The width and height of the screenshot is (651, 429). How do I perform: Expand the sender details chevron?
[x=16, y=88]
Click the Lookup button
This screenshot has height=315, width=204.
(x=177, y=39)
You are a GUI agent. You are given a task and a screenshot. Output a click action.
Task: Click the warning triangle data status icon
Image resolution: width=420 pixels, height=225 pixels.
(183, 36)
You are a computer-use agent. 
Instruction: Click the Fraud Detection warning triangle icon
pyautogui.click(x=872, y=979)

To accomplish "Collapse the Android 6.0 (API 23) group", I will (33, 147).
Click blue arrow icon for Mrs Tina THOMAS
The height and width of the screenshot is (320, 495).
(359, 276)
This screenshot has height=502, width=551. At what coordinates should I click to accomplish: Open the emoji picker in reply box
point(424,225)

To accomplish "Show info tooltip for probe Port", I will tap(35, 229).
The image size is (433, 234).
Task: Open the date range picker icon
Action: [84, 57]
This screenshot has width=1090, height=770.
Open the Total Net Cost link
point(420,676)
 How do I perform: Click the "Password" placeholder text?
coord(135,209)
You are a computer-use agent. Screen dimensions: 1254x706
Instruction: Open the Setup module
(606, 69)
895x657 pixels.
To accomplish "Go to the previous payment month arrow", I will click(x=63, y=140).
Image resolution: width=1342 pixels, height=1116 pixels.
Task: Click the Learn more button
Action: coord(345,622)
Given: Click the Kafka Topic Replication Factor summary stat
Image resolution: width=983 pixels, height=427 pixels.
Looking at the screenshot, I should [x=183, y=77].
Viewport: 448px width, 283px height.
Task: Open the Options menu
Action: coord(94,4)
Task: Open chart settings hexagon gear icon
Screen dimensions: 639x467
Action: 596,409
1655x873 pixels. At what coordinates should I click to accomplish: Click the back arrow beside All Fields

• Цель задания: Перепишите все приведенные выше строки дословно, ничего в них не меняя.

• Решение задания:
The width and height of the screenshot is (651, 429). How do I perform: Expand the sender details chevron?
[x=16, y=88]
Click the Lookup button
This screenshot has height=315, width=204.
(x=177, y=39)
You are a GUI agent. You are given a task and a screenshot. Output a click action.
Task: Click the warning triangle data status icon
Image resolution: width=420 pixels, height=225 pixels.
(183, 36)
You are a computer-use agent. 
Instruction: Click the Fraud Detection warning triangle icon
pyautogui.click(x=872, y=979)

To accomplish "Collapse the Android 6.0 (API 23) group", I will (33, 147).
Click blue arrow icon for Mrs Tina THOMAS
The height and width of the screenshot is (320, 495).
(359, 276)
This screenshot has height=502, width=551. At what coordinates should I click to accomplish: Open the emoji picker in reply box
point(424,225)

To accomplish "Show info tooltip for probe Port", I will tap(35, 229).
The image size is (433, 234).
Task: Open the date range picker icon
Action: [84, 57]
This screenshot has width=1090, height=770.
Open the Total Net Cost link
point(420,676)
 How do I perform: Click the "Password" placeholder text?
coord(135,209)
You are a computer-use agent. Screen dimensions: 1254x706
Instruction: Open the Setup module
(606, 69)
895x657 pixels.
To accomplish "Go to the previous payment month arrow", I will click(x=63, y=140).
Image resolution: width=1342 pixels, height=1116 pixels.
Task: Click the Learn more button
Action: coord(345,622)
Given: Click the Kafka Topic Replication Factor summary stat
Image resolution: width=983 pixels, height=427 pixels.
Looking at the screenshot, I should [x=183, y=77].
Viewport: 448px width, 283px height.
Task: Open the Options menu
Action: coord(94,4)
Task: Open chart settings hexagon gear icon
Screen dimensions: 639x467
Action: 596,409
1655x873 pixels. At what coordinates should I click to accomplish: Click the back arrow beside All Fields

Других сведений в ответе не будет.